Questo studio è stato tratto dal libro “La legge di libertà” di R. Badenas, ed. AdV, Impruneta, (Fi)

Per il suo equilibrio spirituale l’uomo necessita, allo stesso tempo, della legge e della grazia, di norme che lo orientino e della possibilità di inquadrare nuovamente il fine della sua esistenza, quando smarrisce il cammino. Nessuno ha descritto questa duplice necessità in un modo tanto efficace, quanto lo ha fatto Franz Kafka nel Processo.

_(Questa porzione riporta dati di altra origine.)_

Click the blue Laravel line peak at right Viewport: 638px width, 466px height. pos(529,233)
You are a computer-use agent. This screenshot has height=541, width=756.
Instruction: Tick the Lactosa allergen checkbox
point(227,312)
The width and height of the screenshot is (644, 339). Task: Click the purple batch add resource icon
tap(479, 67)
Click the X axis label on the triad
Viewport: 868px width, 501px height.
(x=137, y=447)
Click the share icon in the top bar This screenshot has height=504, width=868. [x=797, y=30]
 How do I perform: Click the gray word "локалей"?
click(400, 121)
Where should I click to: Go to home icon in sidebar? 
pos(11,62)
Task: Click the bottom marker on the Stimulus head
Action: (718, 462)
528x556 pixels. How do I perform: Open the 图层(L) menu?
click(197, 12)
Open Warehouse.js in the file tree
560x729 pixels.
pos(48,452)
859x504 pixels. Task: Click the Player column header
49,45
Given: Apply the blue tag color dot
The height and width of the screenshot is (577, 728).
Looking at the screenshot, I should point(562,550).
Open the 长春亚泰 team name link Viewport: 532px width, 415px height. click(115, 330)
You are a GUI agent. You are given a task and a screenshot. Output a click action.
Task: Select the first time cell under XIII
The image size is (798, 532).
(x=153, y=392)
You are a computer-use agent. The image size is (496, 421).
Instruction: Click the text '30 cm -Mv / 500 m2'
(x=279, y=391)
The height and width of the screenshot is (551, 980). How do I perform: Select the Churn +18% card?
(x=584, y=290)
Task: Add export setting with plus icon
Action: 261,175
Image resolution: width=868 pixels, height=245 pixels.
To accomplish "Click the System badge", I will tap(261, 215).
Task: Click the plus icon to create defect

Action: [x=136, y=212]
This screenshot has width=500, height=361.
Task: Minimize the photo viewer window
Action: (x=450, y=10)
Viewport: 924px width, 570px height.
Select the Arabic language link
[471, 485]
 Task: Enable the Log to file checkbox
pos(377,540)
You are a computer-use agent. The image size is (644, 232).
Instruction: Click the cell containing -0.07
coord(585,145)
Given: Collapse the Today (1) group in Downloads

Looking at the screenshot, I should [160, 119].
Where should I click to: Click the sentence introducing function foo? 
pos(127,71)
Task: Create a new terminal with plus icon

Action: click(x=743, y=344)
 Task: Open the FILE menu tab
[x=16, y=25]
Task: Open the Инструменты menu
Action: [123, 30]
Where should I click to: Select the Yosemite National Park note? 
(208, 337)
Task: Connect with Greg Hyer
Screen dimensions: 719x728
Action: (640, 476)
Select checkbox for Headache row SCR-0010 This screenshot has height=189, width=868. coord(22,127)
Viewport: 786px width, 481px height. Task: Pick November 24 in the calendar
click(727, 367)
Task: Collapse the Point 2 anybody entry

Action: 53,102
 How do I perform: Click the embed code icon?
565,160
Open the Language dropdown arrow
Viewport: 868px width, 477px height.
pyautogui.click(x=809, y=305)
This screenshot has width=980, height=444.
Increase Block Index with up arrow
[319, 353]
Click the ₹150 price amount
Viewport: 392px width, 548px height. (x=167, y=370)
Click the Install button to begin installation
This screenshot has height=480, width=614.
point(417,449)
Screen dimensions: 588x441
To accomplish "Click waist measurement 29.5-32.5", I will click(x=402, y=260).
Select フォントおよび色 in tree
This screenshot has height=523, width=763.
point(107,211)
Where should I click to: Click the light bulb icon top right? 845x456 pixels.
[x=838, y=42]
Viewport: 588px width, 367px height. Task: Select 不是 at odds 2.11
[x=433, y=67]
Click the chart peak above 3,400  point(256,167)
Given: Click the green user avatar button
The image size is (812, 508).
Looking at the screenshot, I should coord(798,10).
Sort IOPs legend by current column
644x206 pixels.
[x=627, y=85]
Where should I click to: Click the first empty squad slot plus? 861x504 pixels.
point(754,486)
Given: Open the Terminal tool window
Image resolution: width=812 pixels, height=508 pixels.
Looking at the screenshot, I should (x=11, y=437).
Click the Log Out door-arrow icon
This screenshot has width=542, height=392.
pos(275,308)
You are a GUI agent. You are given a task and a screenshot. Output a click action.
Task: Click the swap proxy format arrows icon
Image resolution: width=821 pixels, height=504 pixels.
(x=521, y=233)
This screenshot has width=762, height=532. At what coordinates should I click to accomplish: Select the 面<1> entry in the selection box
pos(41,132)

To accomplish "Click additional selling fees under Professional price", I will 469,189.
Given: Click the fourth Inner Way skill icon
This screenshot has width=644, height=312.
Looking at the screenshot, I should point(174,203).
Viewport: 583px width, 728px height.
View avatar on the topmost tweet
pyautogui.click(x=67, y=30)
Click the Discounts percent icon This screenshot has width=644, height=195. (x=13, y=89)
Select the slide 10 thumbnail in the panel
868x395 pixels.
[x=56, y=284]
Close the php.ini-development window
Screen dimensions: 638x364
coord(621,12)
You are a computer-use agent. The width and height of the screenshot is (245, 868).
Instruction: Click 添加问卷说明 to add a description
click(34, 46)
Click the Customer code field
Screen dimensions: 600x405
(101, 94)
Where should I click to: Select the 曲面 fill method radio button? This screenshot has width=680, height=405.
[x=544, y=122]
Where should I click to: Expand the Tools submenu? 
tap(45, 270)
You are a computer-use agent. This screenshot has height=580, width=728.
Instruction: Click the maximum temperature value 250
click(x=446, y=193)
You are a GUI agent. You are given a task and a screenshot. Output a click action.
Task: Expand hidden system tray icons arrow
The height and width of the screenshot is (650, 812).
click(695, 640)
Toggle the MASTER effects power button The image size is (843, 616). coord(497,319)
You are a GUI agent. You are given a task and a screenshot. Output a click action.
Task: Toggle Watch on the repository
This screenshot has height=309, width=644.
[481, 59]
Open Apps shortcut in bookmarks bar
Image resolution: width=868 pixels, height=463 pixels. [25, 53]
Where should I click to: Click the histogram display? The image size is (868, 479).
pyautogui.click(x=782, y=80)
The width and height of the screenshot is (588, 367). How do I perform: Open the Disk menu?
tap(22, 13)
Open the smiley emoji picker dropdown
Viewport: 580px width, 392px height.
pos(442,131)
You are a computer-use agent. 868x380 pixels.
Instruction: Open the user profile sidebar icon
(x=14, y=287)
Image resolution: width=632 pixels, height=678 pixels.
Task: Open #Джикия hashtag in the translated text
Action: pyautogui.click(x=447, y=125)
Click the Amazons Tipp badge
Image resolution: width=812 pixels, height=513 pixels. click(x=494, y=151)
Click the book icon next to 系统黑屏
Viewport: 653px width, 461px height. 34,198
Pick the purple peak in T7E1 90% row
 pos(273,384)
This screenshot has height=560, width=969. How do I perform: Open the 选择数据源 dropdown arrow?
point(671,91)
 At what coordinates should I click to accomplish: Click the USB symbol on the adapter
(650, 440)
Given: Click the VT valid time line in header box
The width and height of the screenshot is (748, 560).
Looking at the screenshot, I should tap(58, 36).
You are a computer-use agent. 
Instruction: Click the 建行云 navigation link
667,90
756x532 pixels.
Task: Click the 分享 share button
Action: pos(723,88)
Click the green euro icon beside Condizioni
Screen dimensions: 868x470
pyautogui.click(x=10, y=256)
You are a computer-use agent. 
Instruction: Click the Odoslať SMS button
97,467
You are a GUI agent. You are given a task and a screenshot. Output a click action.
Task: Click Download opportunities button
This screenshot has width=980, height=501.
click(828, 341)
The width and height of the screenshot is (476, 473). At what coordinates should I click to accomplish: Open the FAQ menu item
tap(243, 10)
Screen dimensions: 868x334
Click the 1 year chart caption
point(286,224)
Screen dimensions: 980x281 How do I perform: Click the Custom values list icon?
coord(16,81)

Questo enigmatico racconto narra della lotta di un uomo in libertà provvisoria – chiamato Josef K. – che cerca fino all’ultimo respiro, in un mondo meschino, ingiusto e corrotto, un’istanza suprema, giusta e nobile, che risolva il suo caso. Nei suoi ricorsi ai tribunali non trova nessuna soluzione. In realtà nessuno aiuta nessuno, in un mondo privo di valori, superficiale e sinistro, quello di K. La pietà della sua stessa madre, espressione della vecchiaia, suscita in lui un «sentimento vicino alla repulsione».1

L’unica cosa che tiene desta la sua volontà di lottare è il bisogno imperioso di giustizia. K. sembra presentire l’esistenza di un tribunale supremo al quale non riesce a pervenire e di cui sente l’estremo bisogno. La sua visita fortuita alla cattedrale non gli porta che scoraggiamento. La buona fede del cappellano del carcere non era in discussione, ma nonostante questo, la sua predicazione non offriva alcuna via d’uscita.2

La sua strana parabola del contadino immobilizzato davanti a una misteriosa porta aperta, sottolinea la difficoltà che ha l’essere umano a trovare da solo l’uscita dai suoi problemi, nonostante che nessuno lo ostacolasse realmente. Una sentinella sembrava impedirne l’entrata, ma in realtà «si eclissò, davanti alla porta, aperta come sempre».3 Se l’uomo non cerca di entrare, non può prendersela con nessuno. Gli ostacoli che gl’impediscono di penetrare nell’ambito misterioso della legge, sono dovuti alla sua immaginazione o ai suoi timori. L’accesso gli sarebbe consentito. Il desiderio di addentrarsi in quell’affascinante luogo si accompagna a un’indecisione che sfiora la complicità. Paradossalmente, entrambi gli impulsi si rafforzano tra di loro. Comunque, l’uomo non arriva a confrontarsi con la legge, né con la luce che brilla al di là di essa.4

Anche K. desidera farsi avanti. Ma egli ignora se il giudizio lo assolverà o lo condannerà; per questo differisce costantemente la sua comparizione, con reticenze e pretesti privi di fondamento, che lo chiudono in un tunnel senza uscita di confusione e di dubbi, sospeso tra verità e menzogna, reale e immaginario.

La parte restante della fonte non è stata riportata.